2) La actuación de la
Humanidad Santísima de Jesús.
Allí también hay dos
errores que evitar en la vida espiritual de los fieles: error sería, por una
parte, considerar la Humanidad del Salvador como el término último, quedarse
detenido allí; por otra parte, habría error en abandonar o desconocer esta
humanidad santísima, descuidando o restando importancia a su actuación en la
vida espiritual.
No carece de interés
observar que la devoción al Padre produce con frecuencia, al principio, en
las almas que comienzan a seguirla, un efecto que las sorprende. Se sienten
fuertemente atraídas por todo lo que conmueve, consuela y dilata en esta
espiritualidad, y se hallan un tanto desorientadas con respecto a la persona de
Cristo. Al igual que Magdalena en la mañana de Pascua, lo buscan ansiosas y
de buena gana le harían ellas también esta pregunta: "¿Dónde lo
pusiste?" (Jn., 20, 15).
Pero al profundizar esta
devoción descubren muy pronto, con encanto, que Jesús está bien vivo para
ellas, más vivo que nunca. En efecto, al paso que hasta entonces miraban con
demasiada frecuencia a Jesús por de fuera, como el modelo exterior que vivió
hace dos mil años y cuyas virtudes se esforzaban en reproducir por su propio
esfuerzo personal, se encuentran con que están en Él, del modo como Él está en
ellas.
En cierto modo el Padre
las ha devuelto a su Hijo, como diciéndoles: "Nadie viene a Mí sino por mi
Hijo. Él es quien os ha de conducir a Mí. Escuchadle. ¿Queréis conocerme? Mi
Hijo es el único en conocerme así como todo aquel a quien me he complacido en
revelarme por medio de Él. ¿Queréis amarme? Sólo el amor filial del Corazón de
mi Jesús es capaz de atraer sin cesar mis complacencias y por este amor ha de
pasar el vuestro para subir hasta mí. ¿Queréis que yo os ame? Pero si mi Hijo
agota toda mi potencialidad de amor paterno: en Él he de encontraros a vosotros
para amaros, para extender hasta vosotros, vueltos "uno" con mi Hijo,
el amor que tengo por Él."
Así es cómo la devoción al
Padre conduce el alma a la intimidad más completa con Jesús, a una especie de
identificación por dentro. El alma comprende entonces lo que es el Mediador.
Decir que esta Humanidad
Santísima es como un puente entre la humanidad y la divinidad expresa una idea
incompleta. Se pasa por el puente para ir de una ribera a otra. Pero una vez
dejado el puente, queda atrás del caminante; ha sido sólo un intermediario útil
para proseguir andando en dirección al término del viaje. Entre tanto el Verbo
encarnado es más que un intermediario útil. Es el Mediador necesario que conjuga
en la unidad de su Persona divina, la humanidad y la divinidad. Él es el camino
que hay que seguir, el único Camino que conduce al Padre. El Hijo, empero, no
vive sino para el Padre. Es "uno" con su Padre, y su Padre está en Él:
quien ve a Jesús, ve al Padre y en Jesús es donde encuentra al Padre.
En ningún momento la
Humanidad Santísima del Salvador puede ser abandonada, ni tampoco rebasada. Es
Jesús, Verbo encarnado, hoy en el seno del Padre con su humanidad glorificada,
el mismo quien nos conducirá hacia el Padre por medio de su gracia, en la
unidad de su Cuerpo Místico. Quiere continuar viviendo su vida filial en
nuestras almas dóciles, por medio de su Espíritu.
En suma, la
devoción al Padre presupone, exige el estado de filiación.

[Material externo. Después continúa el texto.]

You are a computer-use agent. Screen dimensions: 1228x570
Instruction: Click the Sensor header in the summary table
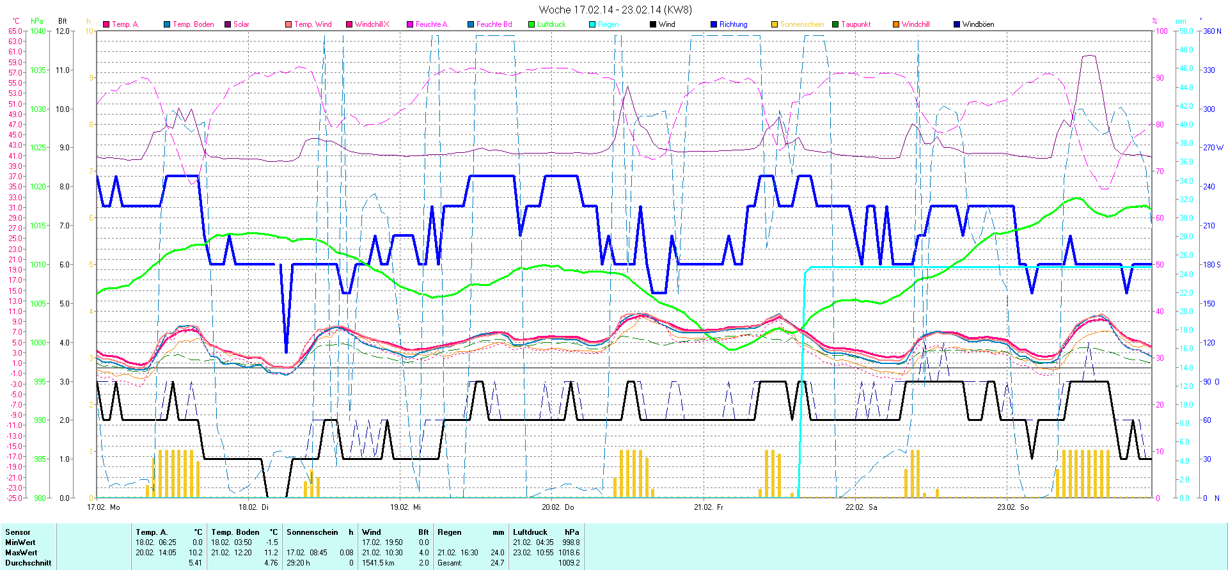pyautogui.click(x=18, y=532)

Ahora bien, sólo se es hijo por medio del Hijo, con el Hijo, en el Hijo.
Estamos muy lejos de un vago sentimentalismo o de una piedad melosa, porque
tratándose de ser hijos en nuestras relaciones con el Padre, no podemos esperar
llegar a serlo o permanecer en esta filiación, si no seguimos al Hijo en la vía
por donde nos impulsa a andar, tomando las sendas donde Él puso sus pasos y
conformándonos, por las disposiciones de nuestra alma, a su estado filial.
Pues bien, aquí tenemos
una nueva seguridad doctrinal de este linaje de piedad: semejante estado filial
existe en nuestras almas por la gracia de adopción; ella nos hace hijos por una
verdadera participación a la naturaleza divina, en cuanto es poseída por el
Hijo. Hay que dejar que prospere esta gracia santificante y manifieste su
actividad por medio de las virtudes teologales, como también hay que dejar al
Espíritu Santo que, por el don de piedad, suscite en el alma impulsos de
ternura filial para con el Padre.
Tales son los sólidos
fundamentos de esta espiritualidad. Da a la Humanidad Santísima su verdadero lugar
y el pleno sentido de su acción en nosotros.
3) La virtud de
religión.
No puede menos de producir
sorpresa dolorosa el descubrir cuán crecido es el número de las almas que se
quedan detenidas en Jesús-Hombre para pedirle consolaciones personales.
Cierto es que el mismo
Jesús, en su misericordiosa bondad, nos ha dicho: "Venid a mí, vosotros,
todos los que estáis cansados y agobiados, y Yo os daré descanso." Mas si
Jesús nos atrae a Sí, es para llevarnos al Padre, y si nosotros nos limitamos a
no aguardar de Él otra cosa que consuelos, nos exponemos sencillamente a
invertir el orden de la religión y a replegarnos sobre nosotros mismos. La
religión no se ha hecho sólo para el bien de la creatura, sino principalmente
para la gloria de Dios: para hacer subir hasta el Padre y en Él hasta la
Trinidad Santísima, la adoración, la súplica, la reparación, la acción de gracias
de los hijos adoptivos del Padre, hermanos del Hijo y templos del Espíritu Santo.
La virtud de religión es
hoy en día bien desconocida. Por ella el hombre tributa a Dios el culto que le
debe. Es parte esencial de la justicia. Se refiere a los derechos de Dios sobre
nosotros. Ahora bien, nosotros no estamos en un orden natural, tal como podrían
concebirlo los filósofos, fuera de la Revelación. En ese orden, el deber de religión
obliga a la creatura para con su Creador. Trátase allí de los derechos de Dios
como Creador, que los hombres deben respetar.
Mas, de pura misericordia
hemos sido elevados al estado sobrenatural y restablecidos por el Hijo Redentor
en relaciones de filial afecto para con el Padre. Desde ese momento todo queda
cambiado. Dios ya no tiene únicamente el derecho a ser honrado como Creador.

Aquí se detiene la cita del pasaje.